Madame de Combalet appeared that morning at the Luxembourg, and was received by the Queen-mother and the King in all the splendour of the new palace, with its silver-framed windows, its walls and ceilings decorated by great artists, already the admiration of Europe. Madame de Combalet herself was made for Courts, though she disliked and despised them. Still young and very handsome, her quiet dignity was at home anywhere: in the Carmelite convent from which all her uncle’s persuasion and authority had hardly withdrawn her; at the head of his house; or, as now, at the feet of frowning Royalty. On her knees she made the Queen a polite and respectful speech, begging to be restored to favour. At first Marie was stiff and cold; then she became angry; then, as rage got the better of her ponderous temperament, she forgot all her promises and poured out on the unlucky lady such a torrent of abuse and insult that Louis himself stepped forward, gave his hand to Madame de Combalet, and asked her to retire. A nervous, sensitive woman, it was no wonder that she left the presence in floods of tears.

The Cardinal, arriving by appointment for his own audience of reconciliation, met his niece at the door. The sight of her face was so sharp a warning that he hesitated, we are told, before passing on. In the meanwhile the Queen-mother was assuring her son that she had not changed her mind: her reception of the Cardinal would be all he could desire. This was an affair of State; the disgrace of a useless creature like la Combalet could signify to no one.

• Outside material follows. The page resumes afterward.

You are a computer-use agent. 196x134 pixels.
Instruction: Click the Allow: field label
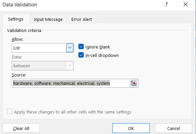17,39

If Marie believed in her own intention, she reckoned without her passionate temper. It is true that she received the Cardinal with tolerable graciousness, but many minutes had not passed before her tone changed for the worse. “Peu à peu, la marée monte”: the rising tide of anger. Richelieu heard himself called an ungrateful, perfidious knave, a traitor to his King and country. The Queen-mother refused to sit with him any more on the Council. Along with Madame de Combalet, La Meilleraye, and Denys Bouthillier, he was roughly dismissed from her service—he still held his old charge of superintendent of her household. He might go, she said at last, and never willingly would she look upon his face again.